Way to go!! I'm happy for ya


----------



## Slaveofreality (Aug 24, 2010)

Awesome good for you. It made me smile reading your post and knowing that there is hope for us here on SAS 

If you can do it so than so can the rest of us


----------



## lost in stereo (Jul 8, 2010)

Thank you all for your awesomely nice replies! 
and


Slaveofreality said:


> If you can do it so than so can the rest of us


you are absolutely right! :]


----------



## Aphexfan (Jan 12, 2011)

Woot!! Keep it up!


----------



## xyzhousexyz (Jun 21, 2009)

Fantastic, I to am feeling a bit of the anxiety monkey lifting of my back lately. Its been a slow build. I absolutely loved reading about your well being. Gives hope to everyone here, and they need it. 
<333
godspeed


----------



## deadwarrior666 (May 12, 2009)

@lost in stereo

Did you take any meds?


----------



## talkswithkeyboard (Dec 28, 2010)

I'm very happy for you!

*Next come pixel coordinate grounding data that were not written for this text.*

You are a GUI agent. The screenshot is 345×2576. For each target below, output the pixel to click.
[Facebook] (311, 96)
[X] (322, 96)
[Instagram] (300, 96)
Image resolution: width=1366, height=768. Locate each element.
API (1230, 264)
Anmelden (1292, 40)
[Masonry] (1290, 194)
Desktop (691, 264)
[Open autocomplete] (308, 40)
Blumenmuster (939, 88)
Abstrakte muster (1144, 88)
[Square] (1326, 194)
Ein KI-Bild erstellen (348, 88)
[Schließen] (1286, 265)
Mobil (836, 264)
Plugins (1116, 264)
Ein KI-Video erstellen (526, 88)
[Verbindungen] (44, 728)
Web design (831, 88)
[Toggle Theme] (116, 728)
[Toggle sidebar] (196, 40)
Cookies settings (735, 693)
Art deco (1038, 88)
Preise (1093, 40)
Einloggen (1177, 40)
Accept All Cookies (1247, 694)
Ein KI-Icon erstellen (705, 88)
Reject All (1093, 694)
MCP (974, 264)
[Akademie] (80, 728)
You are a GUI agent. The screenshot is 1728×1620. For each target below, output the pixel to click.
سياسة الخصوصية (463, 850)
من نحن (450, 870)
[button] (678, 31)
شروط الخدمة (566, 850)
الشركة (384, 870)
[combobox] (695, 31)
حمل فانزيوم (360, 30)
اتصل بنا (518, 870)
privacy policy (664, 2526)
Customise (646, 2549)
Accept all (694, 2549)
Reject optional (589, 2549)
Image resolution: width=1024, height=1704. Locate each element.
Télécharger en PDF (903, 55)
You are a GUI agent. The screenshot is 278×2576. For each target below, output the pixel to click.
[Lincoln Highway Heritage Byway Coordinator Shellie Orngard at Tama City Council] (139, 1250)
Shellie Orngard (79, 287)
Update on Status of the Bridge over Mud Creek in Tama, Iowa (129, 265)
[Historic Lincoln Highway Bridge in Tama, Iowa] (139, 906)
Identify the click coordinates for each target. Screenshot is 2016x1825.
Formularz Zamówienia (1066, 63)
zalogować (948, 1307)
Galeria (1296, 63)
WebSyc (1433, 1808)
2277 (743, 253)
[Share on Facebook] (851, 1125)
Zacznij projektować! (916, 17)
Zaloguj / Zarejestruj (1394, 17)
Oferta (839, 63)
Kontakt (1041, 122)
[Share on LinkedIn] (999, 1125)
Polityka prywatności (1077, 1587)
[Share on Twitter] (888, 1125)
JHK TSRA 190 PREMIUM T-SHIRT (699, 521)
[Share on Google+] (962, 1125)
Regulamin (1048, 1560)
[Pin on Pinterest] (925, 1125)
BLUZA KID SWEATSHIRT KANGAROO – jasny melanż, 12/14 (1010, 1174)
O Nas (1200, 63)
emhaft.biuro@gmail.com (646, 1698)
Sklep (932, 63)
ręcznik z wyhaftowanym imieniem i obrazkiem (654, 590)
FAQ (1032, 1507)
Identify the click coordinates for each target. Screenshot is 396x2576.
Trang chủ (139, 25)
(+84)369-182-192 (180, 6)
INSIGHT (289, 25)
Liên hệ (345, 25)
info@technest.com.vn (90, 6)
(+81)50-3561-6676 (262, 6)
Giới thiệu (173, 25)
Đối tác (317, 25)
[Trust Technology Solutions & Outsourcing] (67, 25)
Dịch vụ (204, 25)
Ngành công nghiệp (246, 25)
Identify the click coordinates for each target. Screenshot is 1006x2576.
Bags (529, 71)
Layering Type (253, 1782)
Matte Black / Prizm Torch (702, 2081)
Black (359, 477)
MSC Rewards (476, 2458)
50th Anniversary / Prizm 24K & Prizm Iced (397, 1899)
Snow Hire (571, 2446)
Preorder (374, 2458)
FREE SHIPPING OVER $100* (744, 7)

Congrats on the progress!


----------



## Silent Image (Dec 22, 2010)

That's great

Just keep at it what you are doing. You are still in school and surrounded by more people regularly, and that's a plus towards building confidence.


----------



## mike11 (Feb 15, 2011)

congrats !


----------



## trendyfool (Apr 11, 2010)

fantastic   getting over social anxiety is the best feeling ever.


----------



## Mae West (Sep 15, 2005)

lost in stereo said:


> Really.
> At school, I can talk with everyone in class without being embarrassed.
> I start to like those people there very much.
> I even went to a school event with plenty of strangers, but I didn't feel socially awkward, because people from my class were around and it was nice.
> ...


Good for you!!! Keep up the good work!


----------



## GGTFM (Oct 7, 2014)

This is really good to hear. :')


----------